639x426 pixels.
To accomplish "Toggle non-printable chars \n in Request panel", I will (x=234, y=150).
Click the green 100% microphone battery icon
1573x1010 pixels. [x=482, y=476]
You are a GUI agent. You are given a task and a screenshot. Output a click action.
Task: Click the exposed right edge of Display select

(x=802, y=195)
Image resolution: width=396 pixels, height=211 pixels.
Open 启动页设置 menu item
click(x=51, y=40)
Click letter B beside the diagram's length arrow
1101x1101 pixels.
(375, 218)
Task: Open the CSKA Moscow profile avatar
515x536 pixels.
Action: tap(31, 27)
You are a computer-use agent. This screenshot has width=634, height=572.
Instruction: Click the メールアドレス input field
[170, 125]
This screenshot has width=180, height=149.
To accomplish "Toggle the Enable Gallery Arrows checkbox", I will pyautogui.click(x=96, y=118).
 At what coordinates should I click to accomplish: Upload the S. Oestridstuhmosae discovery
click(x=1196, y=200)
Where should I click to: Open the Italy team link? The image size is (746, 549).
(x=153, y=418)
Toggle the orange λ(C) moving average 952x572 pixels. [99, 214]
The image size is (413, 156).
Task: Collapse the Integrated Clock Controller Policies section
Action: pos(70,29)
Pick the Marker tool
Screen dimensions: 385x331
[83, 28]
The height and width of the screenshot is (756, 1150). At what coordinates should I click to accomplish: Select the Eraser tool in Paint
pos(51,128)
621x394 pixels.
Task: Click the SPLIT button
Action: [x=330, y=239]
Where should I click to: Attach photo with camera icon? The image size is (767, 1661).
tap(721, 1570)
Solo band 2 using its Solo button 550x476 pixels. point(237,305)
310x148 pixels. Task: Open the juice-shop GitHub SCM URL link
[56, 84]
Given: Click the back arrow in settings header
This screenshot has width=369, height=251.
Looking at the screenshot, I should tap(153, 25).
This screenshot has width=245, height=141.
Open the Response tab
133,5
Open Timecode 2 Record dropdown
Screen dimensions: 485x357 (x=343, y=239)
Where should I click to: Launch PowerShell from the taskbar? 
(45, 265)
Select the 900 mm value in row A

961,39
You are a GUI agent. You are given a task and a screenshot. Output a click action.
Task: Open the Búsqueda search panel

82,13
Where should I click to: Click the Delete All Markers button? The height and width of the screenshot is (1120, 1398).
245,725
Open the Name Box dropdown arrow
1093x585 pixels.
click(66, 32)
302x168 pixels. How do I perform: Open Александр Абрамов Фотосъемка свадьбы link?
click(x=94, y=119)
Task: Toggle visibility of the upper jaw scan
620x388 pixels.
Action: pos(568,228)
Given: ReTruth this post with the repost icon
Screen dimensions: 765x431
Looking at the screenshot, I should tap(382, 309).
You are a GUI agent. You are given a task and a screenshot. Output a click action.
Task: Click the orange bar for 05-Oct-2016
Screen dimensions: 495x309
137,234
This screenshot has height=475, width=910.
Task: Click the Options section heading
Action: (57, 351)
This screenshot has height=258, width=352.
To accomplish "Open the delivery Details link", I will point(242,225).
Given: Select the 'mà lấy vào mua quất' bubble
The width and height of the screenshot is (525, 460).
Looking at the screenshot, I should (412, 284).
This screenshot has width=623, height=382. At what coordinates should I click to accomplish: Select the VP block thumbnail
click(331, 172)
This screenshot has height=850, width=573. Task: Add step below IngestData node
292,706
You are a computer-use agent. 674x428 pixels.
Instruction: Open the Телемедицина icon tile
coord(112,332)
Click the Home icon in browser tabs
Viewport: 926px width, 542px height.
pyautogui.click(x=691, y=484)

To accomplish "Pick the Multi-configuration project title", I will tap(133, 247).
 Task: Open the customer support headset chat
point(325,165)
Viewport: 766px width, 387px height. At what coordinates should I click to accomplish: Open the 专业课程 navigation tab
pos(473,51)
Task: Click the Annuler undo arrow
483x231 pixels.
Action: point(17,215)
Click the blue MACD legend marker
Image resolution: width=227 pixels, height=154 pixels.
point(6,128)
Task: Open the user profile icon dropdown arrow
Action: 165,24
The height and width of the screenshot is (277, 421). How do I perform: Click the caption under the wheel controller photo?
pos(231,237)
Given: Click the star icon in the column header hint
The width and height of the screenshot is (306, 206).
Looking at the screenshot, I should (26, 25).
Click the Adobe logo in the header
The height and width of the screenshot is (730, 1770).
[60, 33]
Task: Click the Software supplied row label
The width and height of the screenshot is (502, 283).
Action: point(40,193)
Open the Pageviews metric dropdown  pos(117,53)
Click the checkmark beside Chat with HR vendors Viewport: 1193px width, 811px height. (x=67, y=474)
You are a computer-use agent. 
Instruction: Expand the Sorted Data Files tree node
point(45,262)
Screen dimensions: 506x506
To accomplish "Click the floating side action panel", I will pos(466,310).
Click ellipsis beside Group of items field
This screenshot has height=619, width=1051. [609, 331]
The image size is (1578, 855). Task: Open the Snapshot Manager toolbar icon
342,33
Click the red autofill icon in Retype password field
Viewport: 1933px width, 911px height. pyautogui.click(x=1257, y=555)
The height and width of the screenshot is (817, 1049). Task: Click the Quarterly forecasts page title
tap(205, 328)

○ ○ ○ ○ ○

- **Try it**
Search the entries above for "will". Return every line that has it.

- **Answer to the problem**
To accomplish "Toggle non-printable chars \n in Request panel", I will (x=234, y=150).
To accomplish "Toggle the Enable Gallery Arrows checkbox", I will pyautogui.click(x=96, y=118).
To accomplish "Open the delivery Details link", I will point(242,225).
To accomplish "Pick the Multi-configuration project title", I will tap(133, 247).
To accomplish "Click the floating side action panel", I will pos(466,310).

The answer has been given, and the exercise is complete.